Senior Data Engineer
Remote
Applications have closed
TMCity Foundation
Neuroinformatics Project
Phase I: Review of current state of data sharing in the field of brain health with a focus on digital data sets.
Background
TMCity Foundation supports efforts that will advance our understanding of the brain, with a view to accelerating the discovery of treatments and cures for brain-related disorders. We believe one key to unlocking this knowledge is to be found in data collection, sharing, and analysis.
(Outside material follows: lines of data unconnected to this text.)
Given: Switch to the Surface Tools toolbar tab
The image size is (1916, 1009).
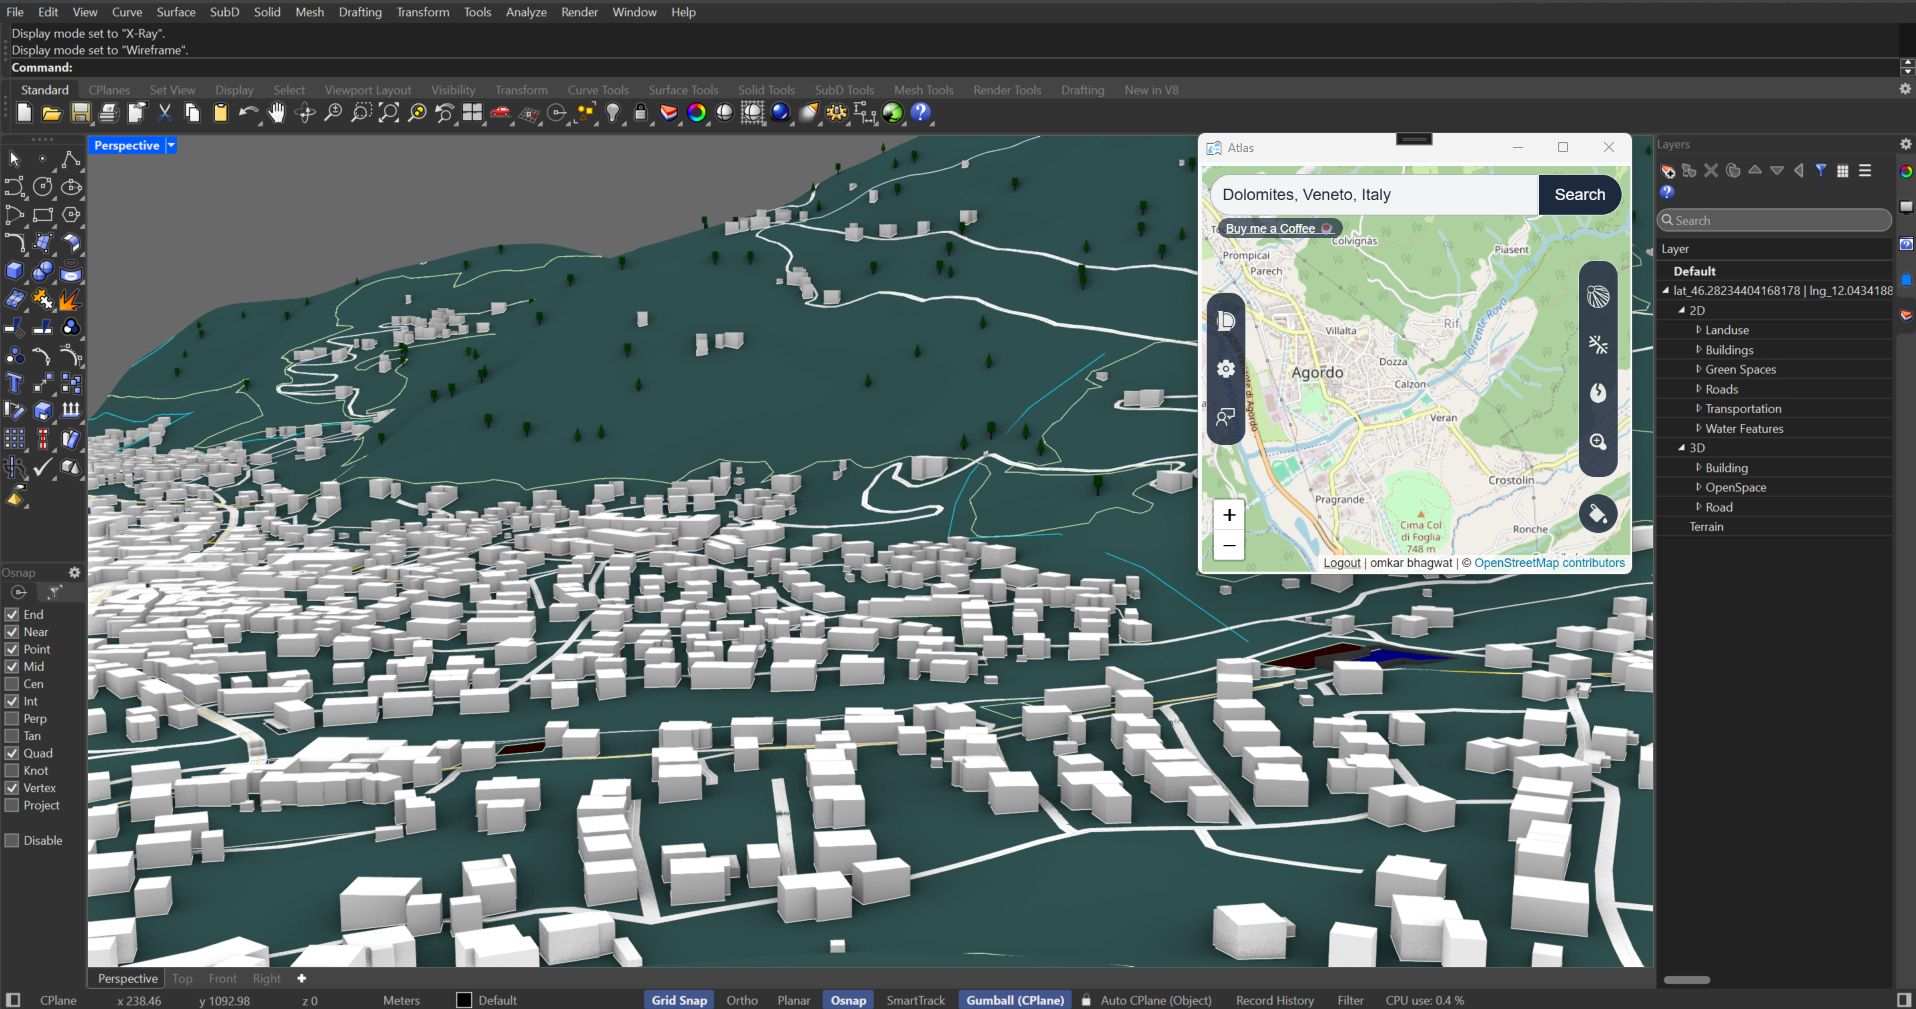Looking at the screenshot, I should (x=683, y=90).
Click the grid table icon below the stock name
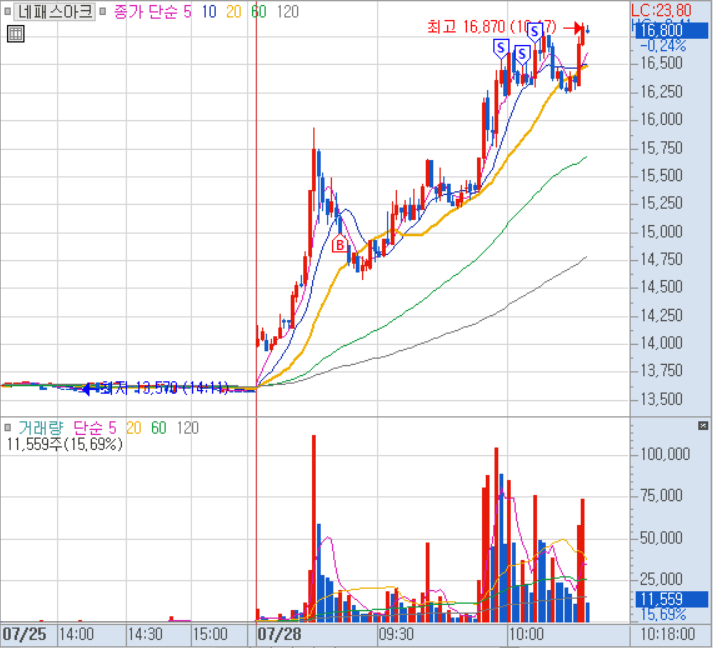The height and width of the screenshot is (648, 713). click(x=14, y=34)
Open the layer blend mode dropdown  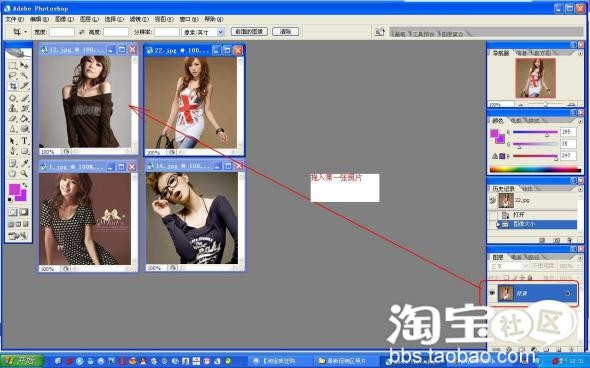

We want to apply machine learning to potentially validate digital biomarkers and digital phenotyping for neurological conditions, and thus find more effective solutions that can be applied early and easily. Our goal is to use digital data to make significant progress in how we care for people’s brain and mental health. This work will include evaluating the validity of creating a digital health data repository and sharing platform for brain health.
Some of the questions we are asking include:
- How to ensure the optimal structure, quality, security, and compatibility or standardization of data from varied sources.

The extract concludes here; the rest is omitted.